Table 1 shows the recommended dosing regimens.

Table 1. Dosing Regimen for Cycle 1 and Subsequent Cycles Depending on Response to Treatment
	Day 1	Day 8*	Day 15*
Abbreviations: CR=complete remission; CRi=complete remission with incomplete hematologic recovery.

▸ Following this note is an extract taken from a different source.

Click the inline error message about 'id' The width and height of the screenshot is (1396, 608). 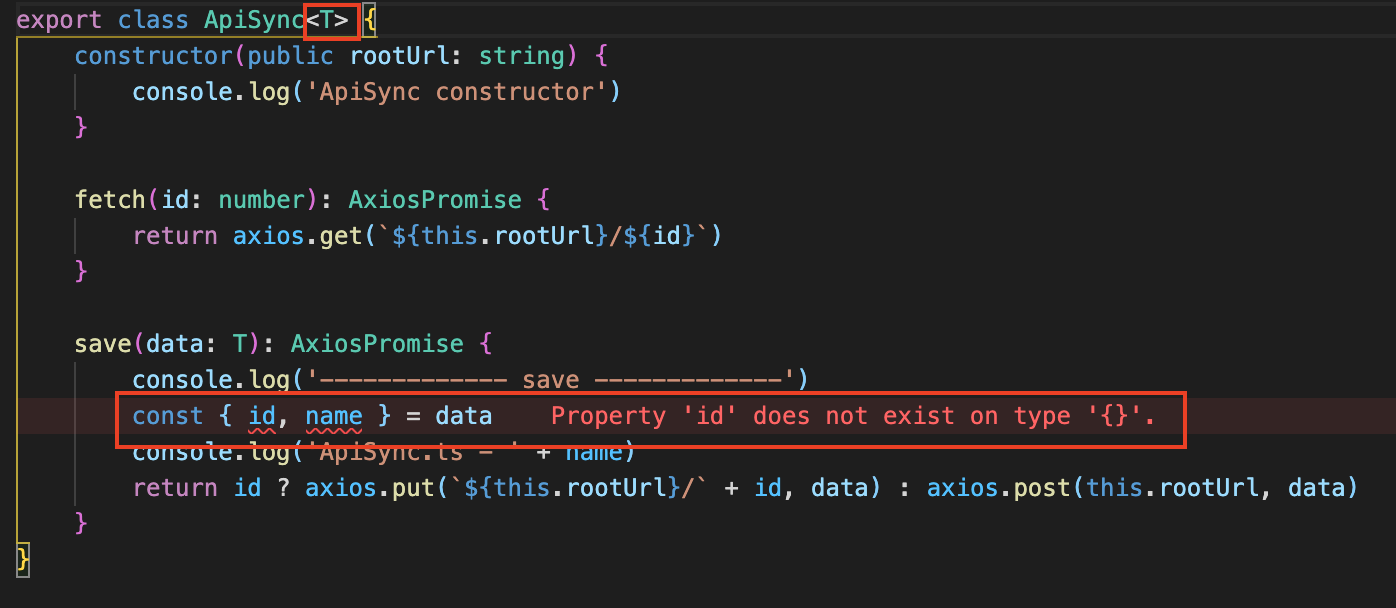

* +/- 2 days (maintain minimum of 6 days between doses). † Dose is based on the patient's body surface area (m 2). ‡ For patients who achieve a CR or a CRi, and/or to allow for recovery from toxicity, the cycle length may be extended up to 28 days (i.e., 7-day treatment-free interval starting on Day 21). § CR is defined as < 5% blasts in the bone marrow and the absence of peripheral blood leukemic blasts, full recovery of peripheral blood counts (platelets ≥ 100 × 10 9/L and absolute neutrophil counts [ANC] ≥ 1 × 10 9/L) and resolution of any extramedullary disease. ¶ CRi is defined as < 5% blasts in the bone marrow and the absence of peripheral blood leukemic blasts, incomplete recovery of peripheral blood counts (platelets < 100 × 10 9/L and/or ANC < 1 × 10 9/L) and resolution of any extramedullary disease. # 7-day treatment-free interval starting on Day 21.

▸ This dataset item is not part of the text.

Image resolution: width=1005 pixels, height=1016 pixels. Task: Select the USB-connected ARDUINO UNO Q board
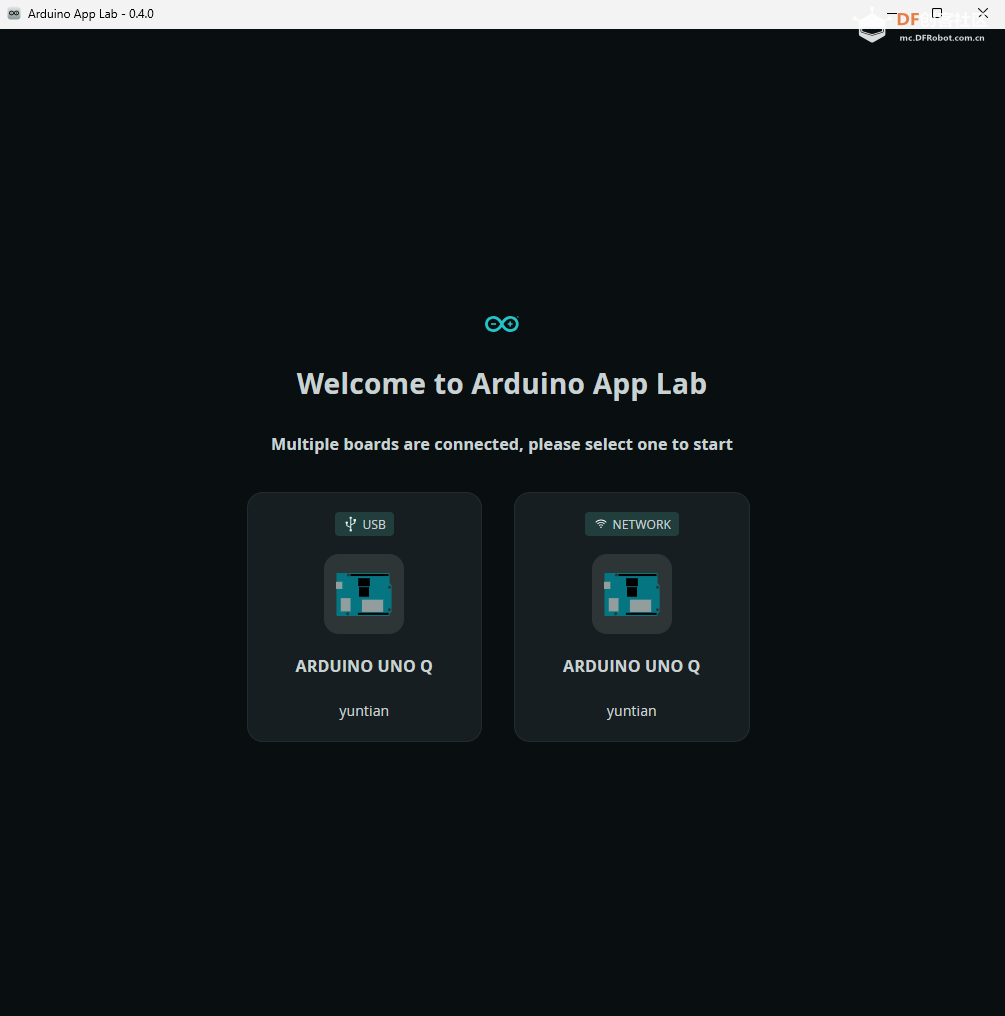click(364, 616)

Dosing regimen for Cycle 1
All patients:
Dose†	0.8 mg/m2	0.5 mg/m2	0.5 mg/m2
Cycle length	21 days‡
Dosing regimen for subsequent cycles depending on response to treatment
Patients who have achieved a CR§ or CRi¶:
Dose†	0.5 mg/m2	0.5 mg/m2	0.5 mg/m2
Cycle length	28 days#
Patients who have not achieved a CR§ or CRi¶:
Dose†	0.8 mg/m2	0.5 mg/m2	0.5 mg/m2
Cycle length	28 days#

2.2 Recommended Pre-medications and Cytoreduction

Premedication with a corticosteroid, antipyretic, and antihistamine is recommended prior to dosing. Patients should be observed during and for at least 1 hour after the end of infusion for symptoms of infusion related reactions [see Warnings and Precautions (5.4)].
For patients with circulating lymphoblasts, cytoreduction with a combination of hydroxyurea, steroids, and/or vincristine to a peripheral blast count of less than or equal to 10,000/mm3 is recommended prior to the first dose.